Back in January, I wrote about the criminal charge filed against the mother of the Antioch High School shooter after investigators said her DNA was found on the pistol used in the attack. At the time, news reports identified her as Chrysta Thomas. Since then, newer reporting and the Davidson County Criminal Court website have identified her as Chrystal Thomas. It appears the court records use the latter spelling, so that’s the name I’ll use here.
The bigger update is that her case is still very much alive.
A recent report indicated Thomas was expected to go to trial this past week, but according to the Davidson County Criminal Court schedule, her trial is now set for late November 2026. More than a year and a half after the Antioch High School shooting, prosecutors are still pursuing a charge of unlawful possession of a weapon by a convicted felon.

Thomas is not accused of planning the shooting or helping her son carry it out. Investigators have consistently said that 17-year-old Solomon Henderson acted alone when he walked into Antioch High School‘s cafeteria on January 22nd, 2025, fired ten shots in about seventeen seconds, killed 16-year-old Josselin Corea Escalante, wounded another student, and then took his own life.
The charge against Thomas stems from what investigators found afterward. Police said laboratory testing identified her DNA on the 9 mm pistol Henderson used. They also determined she had a 2010 felony conviction in California that prohibited her from legally possessing a firearm. Based on that evidence, authorities obtained a warrant, Thomas surrendered after relocating to Las Vegas, and she was later released on bond while the case moved through the courts.
Reading this update, once again, reminded me of another school shooting that seems to have already faded from the national conversation.
Last September was the shooting at Evergreen High School in Jefferson County, Colorado. 16-year-old Desmond Holly somehow obtained a revolver from inside his family’s home before walking into his school, killing one student, seriously wounding two others, and then killing himself. After an investigation, authorities announced they would not file criminal charges against his parents. Investigators said they could not establish ownership of the revolver beyond its original purchaser decades earlier, and the family maintained it was an heirloom that had been stored in a locked safe.

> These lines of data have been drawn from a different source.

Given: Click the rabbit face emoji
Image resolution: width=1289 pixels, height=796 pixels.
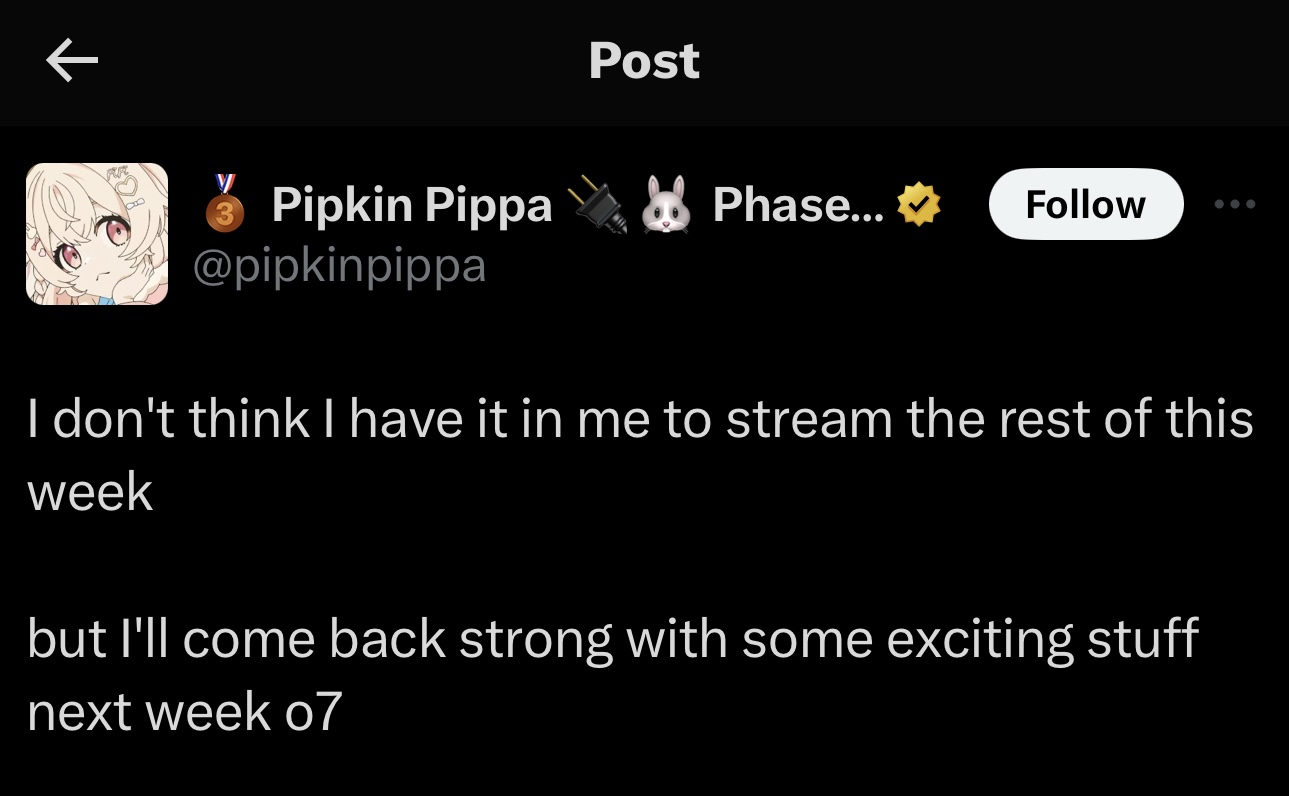Looking at the screenshot, I should point(671,206).
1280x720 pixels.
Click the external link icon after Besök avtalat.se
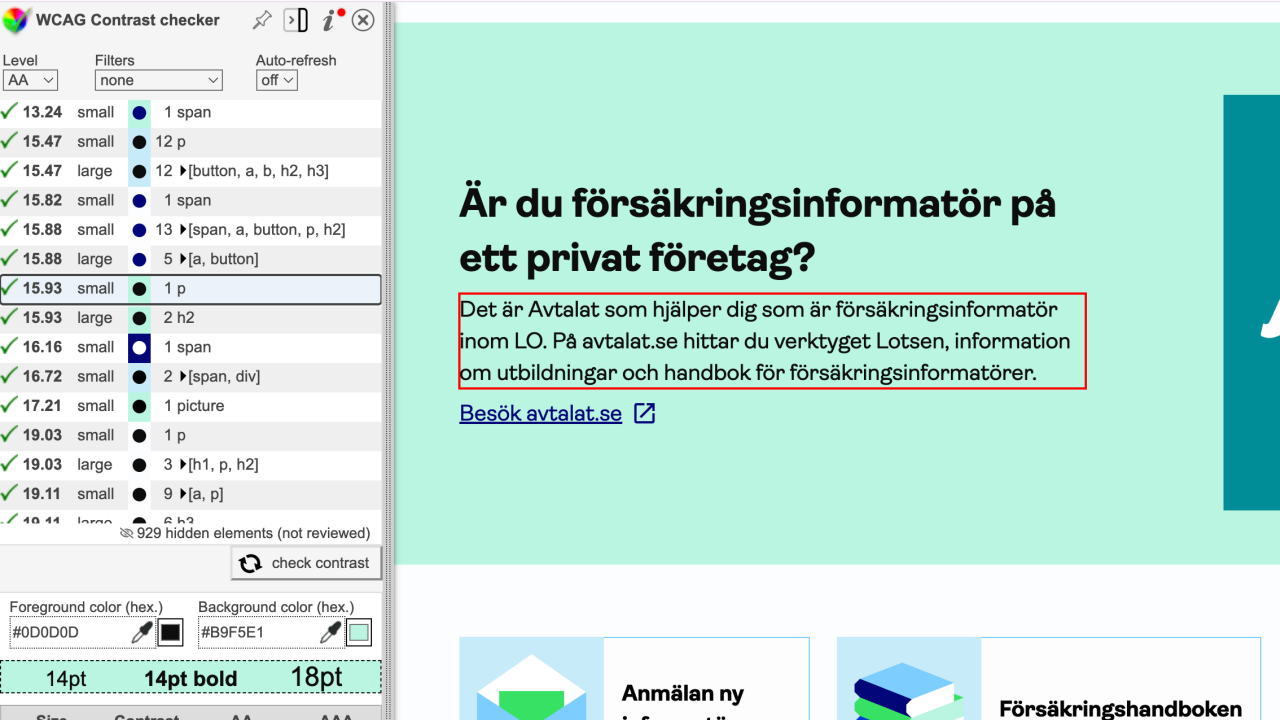644,412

Both of these cases involve teenagers who obtained firearms before carrying them into schools. In Antioch, prosecutors concluded there was enough evidence to charge a parent with a firearms offense. In Evergreen, no charges were filed against the parents at all.
Chrystal Thomas is Black. The parents of the Evergreen High School shooter are reportedly white. In Antioch, prosecutors found a way to bring criminal charges against a parent. In Evergreen, authorities decided they couldn’t.
Do I know that race explains the difference? No. I can’t honestly say that it does. Criminal cases are supposed to be decided on evidence, not on the race of the people involved. At the same time, I also do not think it is unreasonable to notice the contrast and wonder why two cases that share so many similarities ended with such different decisions.
That question becomes even harder for me to ignore because of who made the decision in Colorado.
The Jefferson County Sheriff’s Office has spent decades trying to move beyond Columbine, but its handling of that investigation remains one of the most criticized law enforcement responses to a school shooting in American history.
The agency faced years of criticism over its transparency, the handling of evidence, and the way information was released to victims’ families and the public. So, I’m not simply inclined to accept another controversial decision from the same agency without asking some questions.
Maybe there are legitimate legal distinctions that explain why prosecutors believe they can prove the charge against Thomas but not against the Evergreen parents. If so, they should explain those differences as clearly as possible. From where I sit, the contrast is striking. One parent is preparing for a criminal trial while another set of parents walked away without facing charges after their son managed to take a gun from the family home and carry it into a school.
My opinion hasn’t changed. I believe Thomas should absolutely be charged if prosecutors have evidence that she unlawfully possessed the gun. Laws prohibiting convicted felons from possessing guns exist for a reason, and if those laws were broken, they should be enforced.
However, I also believe the adults in the Evergreen case deserved the same level of scrutiny. If we are going to hold parents accountable when children gain access to guns, then that principle should not change depending on where the shooting happened or which law enforcement agency is conducting the investigation.
School shootings do not begin when a student walks through the front doors carrying a gun. By that point, countless opportunities to prevent the tragedy have already been missed. Those opportunities almost always begin somewhere else, usually inside a home where a gun was accessible to someone who never should have been able to get their hands on it.
The jury will decide whether Chrystal Thomas is guilty of the charge against her. Whatever the verdict, I hope the trial sparks another conversation about parental accountability when minors gain access to guns. I just hope we eventually have that same conversation everywhere, including Evergreen.